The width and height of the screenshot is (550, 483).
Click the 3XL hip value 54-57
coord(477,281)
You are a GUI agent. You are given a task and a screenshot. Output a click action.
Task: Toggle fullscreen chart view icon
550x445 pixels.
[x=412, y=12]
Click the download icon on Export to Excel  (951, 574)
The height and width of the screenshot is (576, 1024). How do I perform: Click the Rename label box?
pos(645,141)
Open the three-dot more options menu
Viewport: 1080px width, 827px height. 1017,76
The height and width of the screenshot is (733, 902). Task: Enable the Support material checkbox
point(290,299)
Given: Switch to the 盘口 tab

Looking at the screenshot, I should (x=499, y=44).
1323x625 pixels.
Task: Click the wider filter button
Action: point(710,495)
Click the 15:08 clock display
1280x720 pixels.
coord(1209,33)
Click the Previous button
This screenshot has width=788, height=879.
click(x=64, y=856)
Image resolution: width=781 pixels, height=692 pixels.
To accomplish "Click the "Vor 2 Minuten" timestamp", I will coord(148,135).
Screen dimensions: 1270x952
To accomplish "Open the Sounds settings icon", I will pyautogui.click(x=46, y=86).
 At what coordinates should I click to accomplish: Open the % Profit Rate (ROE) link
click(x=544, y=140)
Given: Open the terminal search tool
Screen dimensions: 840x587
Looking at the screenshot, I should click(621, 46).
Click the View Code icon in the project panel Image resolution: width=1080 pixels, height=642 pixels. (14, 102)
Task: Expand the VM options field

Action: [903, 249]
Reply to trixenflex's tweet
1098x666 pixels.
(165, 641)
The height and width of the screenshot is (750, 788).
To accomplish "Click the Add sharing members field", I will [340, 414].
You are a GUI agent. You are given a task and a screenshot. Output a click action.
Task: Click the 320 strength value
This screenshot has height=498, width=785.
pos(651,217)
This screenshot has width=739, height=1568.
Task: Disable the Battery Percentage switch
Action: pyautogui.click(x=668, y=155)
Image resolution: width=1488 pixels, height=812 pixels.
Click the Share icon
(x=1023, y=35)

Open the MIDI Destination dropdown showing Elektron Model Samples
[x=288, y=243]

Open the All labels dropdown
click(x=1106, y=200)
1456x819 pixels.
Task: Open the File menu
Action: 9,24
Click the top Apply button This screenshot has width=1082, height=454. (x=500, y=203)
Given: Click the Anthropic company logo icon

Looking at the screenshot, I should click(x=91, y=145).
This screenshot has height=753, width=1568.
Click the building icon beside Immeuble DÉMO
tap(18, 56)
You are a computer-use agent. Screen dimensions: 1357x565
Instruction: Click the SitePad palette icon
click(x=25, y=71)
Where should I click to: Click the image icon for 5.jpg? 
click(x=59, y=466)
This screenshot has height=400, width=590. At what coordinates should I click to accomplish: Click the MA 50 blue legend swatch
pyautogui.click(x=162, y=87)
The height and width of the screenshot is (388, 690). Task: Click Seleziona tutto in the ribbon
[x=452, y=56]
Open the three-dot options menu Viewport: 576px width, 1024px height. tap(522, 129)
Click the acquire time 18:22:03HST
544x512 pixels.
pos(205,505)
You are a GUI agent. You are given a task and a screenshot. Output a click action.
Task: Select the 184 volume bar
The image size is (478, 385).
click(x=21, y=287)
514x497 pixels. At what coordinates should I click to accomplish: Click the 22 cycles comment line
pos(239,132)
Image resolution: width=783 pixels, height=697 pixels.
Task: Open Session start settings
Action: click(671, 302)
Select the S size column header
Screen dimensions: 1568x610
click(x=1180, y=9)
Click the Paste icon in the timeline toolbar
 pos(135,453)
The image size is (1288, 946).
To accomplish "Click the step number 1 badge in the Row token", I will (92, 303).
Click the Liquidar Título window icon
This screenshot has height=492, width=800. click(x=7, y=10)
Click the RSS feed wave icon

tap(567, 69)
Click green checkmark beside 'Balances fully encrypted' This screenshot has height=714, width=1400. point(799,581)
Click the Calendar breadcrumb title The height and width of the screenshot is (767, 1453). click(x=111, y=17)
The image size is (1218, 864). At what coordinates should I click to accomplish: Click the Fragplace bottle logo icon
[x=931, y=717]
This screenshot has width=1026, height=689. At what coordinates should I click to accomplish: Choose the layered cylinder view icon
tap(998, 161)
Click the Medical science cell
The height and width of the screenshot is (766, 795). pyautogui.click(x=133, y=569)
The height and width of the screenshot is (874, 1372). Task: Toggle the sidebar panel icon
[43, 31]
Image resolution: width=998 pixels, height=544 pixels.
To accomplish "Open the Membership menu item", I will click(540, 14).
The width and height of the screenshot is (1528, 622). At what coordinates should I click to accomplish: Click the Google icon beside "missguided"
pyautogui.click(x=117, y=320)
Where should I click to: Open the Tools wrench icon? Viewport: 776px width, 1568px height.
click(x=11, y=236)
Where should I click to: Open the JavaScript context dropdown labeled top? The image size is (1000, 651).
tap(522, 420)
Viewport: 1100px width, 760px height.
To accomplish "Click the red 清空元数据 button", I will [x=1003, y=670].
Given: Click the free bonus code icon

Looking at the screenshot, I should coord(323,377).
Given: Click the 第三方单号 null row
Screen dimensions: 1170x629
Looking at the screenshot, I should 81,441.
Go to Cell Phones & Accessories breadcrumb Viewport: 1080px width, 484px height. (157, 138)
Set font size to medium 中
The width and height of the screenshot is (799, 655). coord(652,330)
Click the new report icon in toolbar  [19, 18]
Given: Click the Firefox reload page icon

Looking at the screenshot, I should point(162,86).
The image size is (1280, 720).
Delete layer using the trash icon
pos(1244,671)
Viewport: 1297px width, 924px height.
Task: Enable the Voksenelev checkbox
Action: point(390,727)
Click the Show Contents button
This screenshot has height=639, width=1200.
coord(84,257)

--------------------

Problem to solve
Please retype the top of the data exactly, down to and including the line that holds "Click the download", and nothing further.

Exercise output
The width and height of the screenshot is (550, 483).
Click the 3XL hip value 54-57
coord(477,281)
You are a GUI agent. You are given a task and a screenshot. Output a click action.
Task: Toggle fullscreen chart view icon
550x445 pixels.
[x=412, y=12]
Click the download icon on Export to Excel  (951, 574)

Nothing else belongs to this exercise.